Commentary: Starlets Should Be Wary of Alito's Abortion Stance

According to an early story from CitizenLink, the e-newsletter of Focus on the Family – and hence, an exceptionally untrustworthy source – during his second day of Supreme Court confirmation hearings, Judge Samuel Alito had an enlightening interchange with Sen. Arlen Specter (R-Pa.).

"Alito told the Pennsylvania Republican that although he respects precedent, it is not an 'inexorable command' that it must be followed in all instances," CitizenLink "judicial analyst" Bruce Hausknecht wrote. "He respects privacy rights of people against unreasonable searches in their homes, in their papers and in their persons, but he did not go beyond that and adopt the 'general' notion of privacy which led to Roe v. Wade."

"He criticized the 1992 Planned Parenthood v. Casey decision by testifying that the Supreme Court should not hang on to prior precedent (i.e., Roe v. Wade) so that the 'legitimacy' of the Court could be maintained. Alito stated that the Court should do what the law requires in all instances, and 'not sway in the wind of public opinion at any time'."
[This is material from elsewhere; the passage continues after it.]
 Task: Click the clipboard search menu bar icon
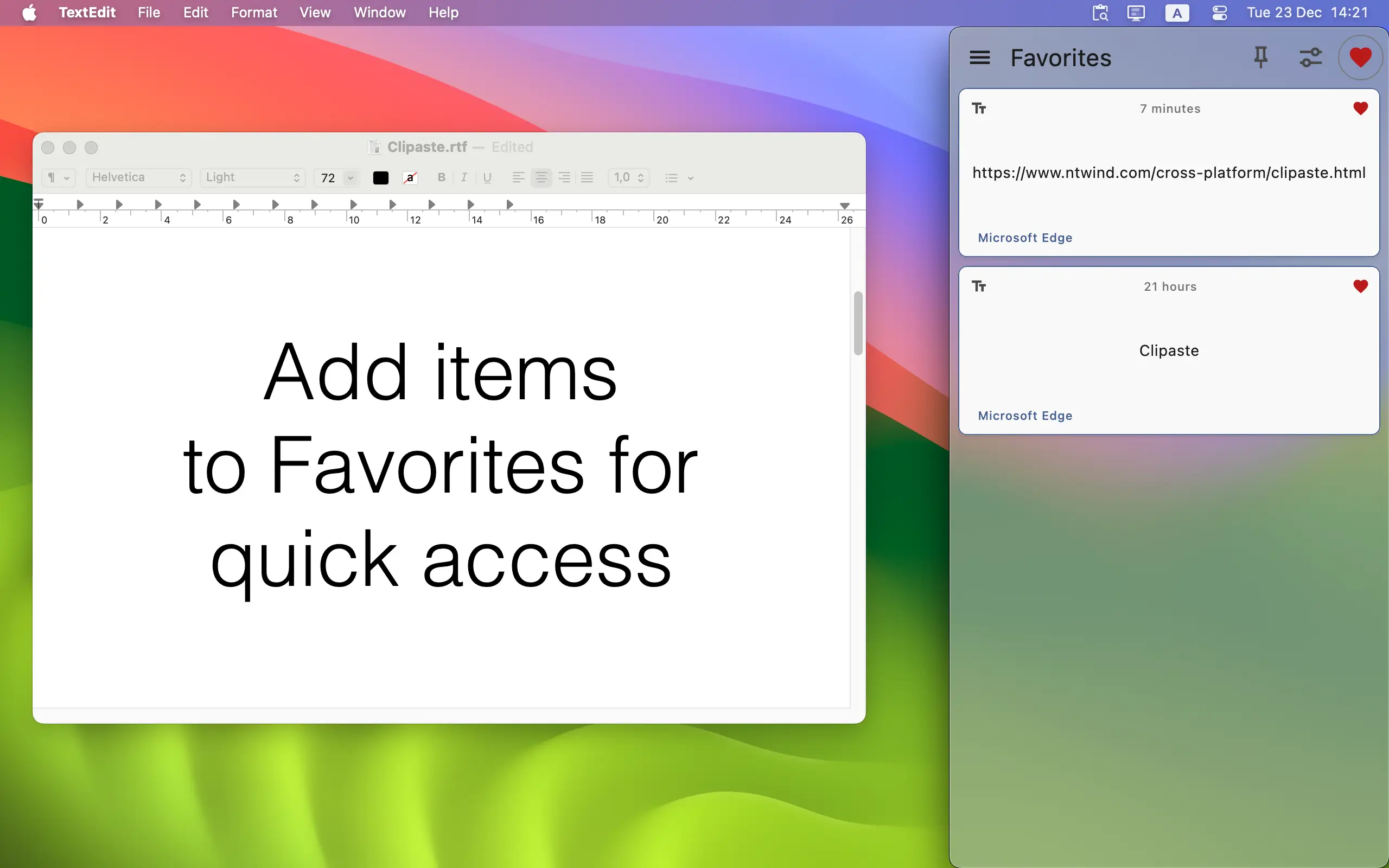[x=1100, y=12]
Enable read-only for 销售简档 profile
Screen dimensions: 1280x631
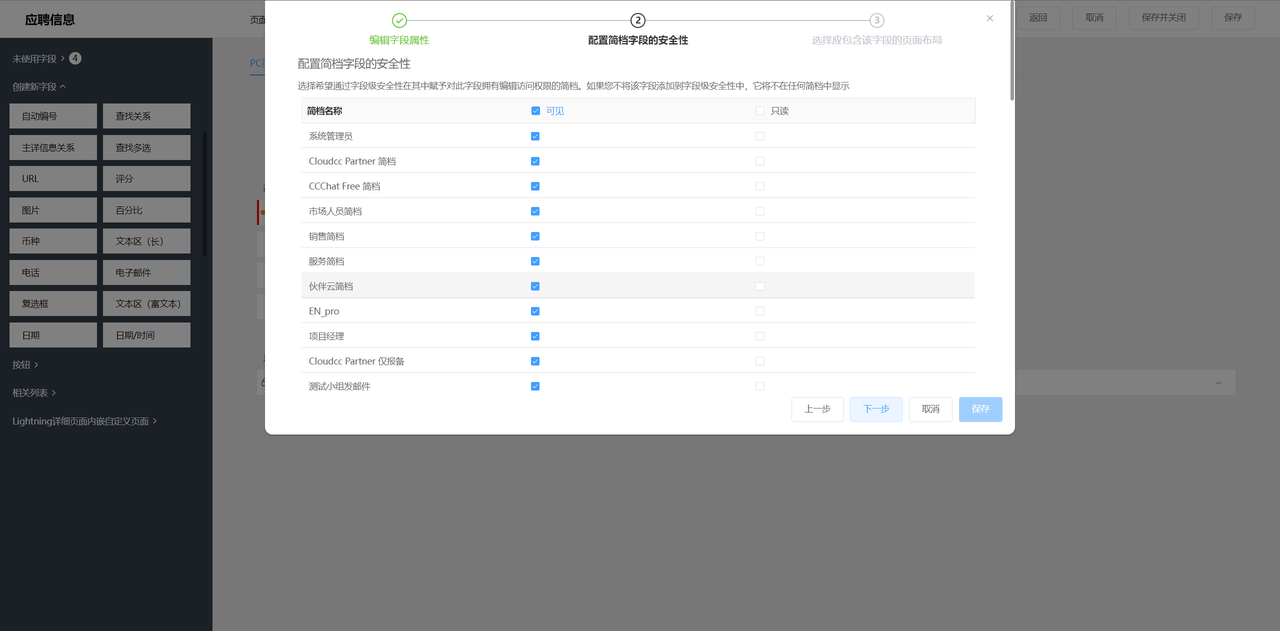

"In a further blow to Roe, he refused to support Specter's notions of 'super-precedent' -- observing that it sounded more like a large box of detergent than a legal principle."

That "large box of detergent," of course, would be the constitutional privacy right of women in the U.S. to end an unwanted pregnancy, and although we hesitate to make a blanket statement without seeing a full transcript of the day's testimony, enough other news sources have also reported on Alito's rejection of "super-precedent" that it's clear that Alito thinks that there is no prior decision by the U.S. Supreme Court that couldn't be overturned – including abortion.

Porn starlets, of course, have become pregnant, though most often not in the course of their work – but the effect of an overturning of the federal constitutional right to obtain an abortion could easily lead to state-by-state prohibitions of that right as well – and that would lead to a situation that can only recall the horror stories women from the 1950s and '60s would tell their children: Furtive arrangements, often at exorbitant prices, made with "abortion providers" who often were not licensed physicians; operations performed in small rooms off back alleys with unsterilized instruments and no anesthetic; and too often, botched procedures, leaving heavily bleeding victims to attempt to crawl toward medical help – which too often arrived too late to save the woman's life.

Starlets: If you don't believe this ... ask your grandmother, or better yet, look up the statistics online. Then contact your senators and demand that they vote against confirmation of Samuel Alito to the U.S. Supreme Court.